▸ ABOUT THIS EXERCISE:
Below are some records; retype all of them exactly.

▸ EXERCISE MATERIAL:
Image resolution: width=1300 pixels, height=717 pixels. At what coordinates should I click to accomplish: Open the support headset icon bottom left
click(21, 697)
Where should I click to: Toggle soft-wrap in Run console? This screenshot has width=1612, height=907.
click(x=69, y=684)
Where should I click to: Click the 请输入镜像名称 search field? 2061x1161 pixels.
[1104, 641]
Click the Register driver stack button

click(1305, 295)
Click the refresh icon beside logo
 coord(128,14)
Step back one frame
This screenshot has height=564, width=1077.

▸ TASK ANSWER:
Image resolution: width=1300 pixels, height=717 pixels. At what coordinates should I click to accomplish: Open the support headset icon bottom left
click(21, 697)
Where should I click to: Toggle soft-wrap in Run console? This screenshot has width=1612, height=907.
click(x=69, y=684)
Where should I click to: Click the 请输入镜像名称 search field? 2061x1161 pixels.
[1104, 641]
Click the Register driver stack button

click(1305, 295)
Click the refresh icon beside logo
 coord(128,14)
Step back one frame
This screenshot has height=564, width=1077.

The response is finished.